Akatlı’nın da bahsettiği ‘‘putlaştırma’’ adı verilen olgu ile yazarın tartışılmasının mümkün olmadığı bir konuma yerleştirilmesi kastedilmektedir. Bu konumlama genellikle bir ideolojinin kutsanması amacıyla yapılır. Çünkü her ideoloji varlığını bayraklaştıran putlara, sembollere ve kahramanlara ihtiyaç duyar. Varlığı ve konumu itibarıyla ideolojinin vesayeti altındaki insanlar tarafından tartışılamayacak kahramanlar, o ideolojinin yayılmasında ve yaygınlaştırılmasında birer propaganda aracı hâline dönüşür.
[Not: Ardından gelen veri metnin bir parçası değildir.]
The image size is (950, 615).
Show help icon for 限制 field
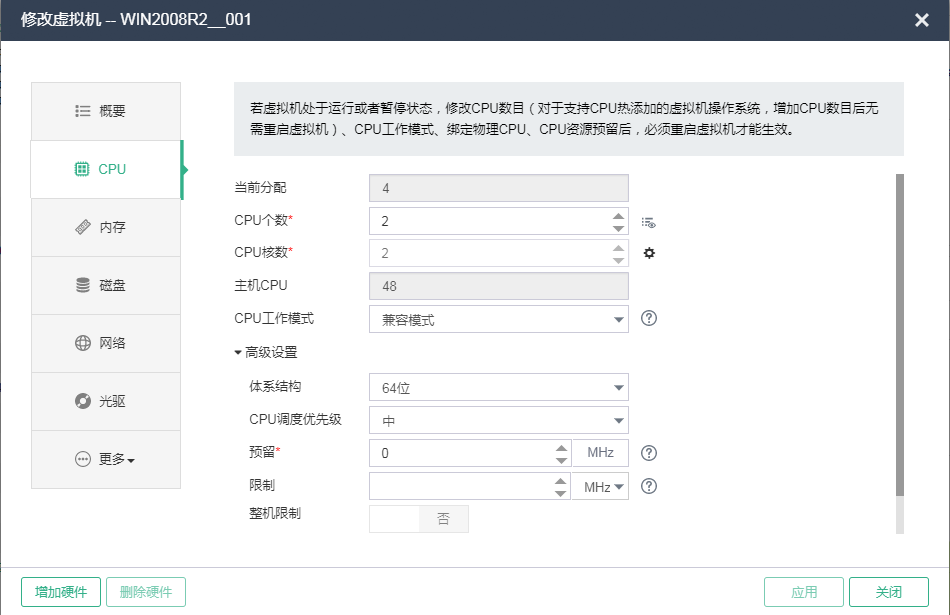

Bu anlayış, ideolojik platformda faydalı bir tercih olsa da nesnelliği gölgelediği için yanlış bir tutumdur. Edebiyat eleştirisi de edebiyatın ideolojiye hizmet ettirildiği noktada bu yanlışa düşmektedir. Türkiye’deki tüm ideolojik grupların kendi edebiyat ikonunu yarattığı ve bu edebiyat ikonunu kendi taraftarları arasında tartışılmaz, sorgulanmaz bir noktaya ulaştırdığı su götürmez bir gerçektir. Nâzım Hikmet, Necip Fazıl, Oğuz Atay, Ahmed Arif gibi şair ve yazarlar, ideoloji vesayetindeki edebiyatımızda eleştirilemez birer ikon hâline getirilmiş ‘‘kahramanlar’’dan sadece bazılarıdır. Şüphesiz ki bir yazar ideoloji vesayetine girince tartışılamaz hâle gelmekte, edebiyatı hakkındaki nesnel değerlendirmeler yapılamamakta ve hakkında yapılan eleştiriler klasik övgü yazılarına indirgenmektedir. Bu durum da yazarın sanatının gerçek değerinin belirlenmesinin önündeki en büyük engellerden birini oluşturmaktadır.
Tahsin Yücel’in, Orhan Pamuk’un Kara Kitap adlı eserine yönelik eleştirisi bu bağlamda incelendiği zaman, yeni yeni işlenmeye başlanan ve ileride neoliberalizmin ideolojik ikonu hâline getirilmesi muhtemel olan bir yazarın ‘‘tartışılmazlığı’’ tutumuna yönelik, ideolojik ve duygusal bir tepkisellikten doğan bir karşı koyuş olarak değerlendirilebilir. Bu cesur karşı koyuşun bugün Orhan Pamuk romanlarının tartışılmasının önünü açtığı yadsınamayacak kadar önemli bir gerçeği de teşkil etmektedir.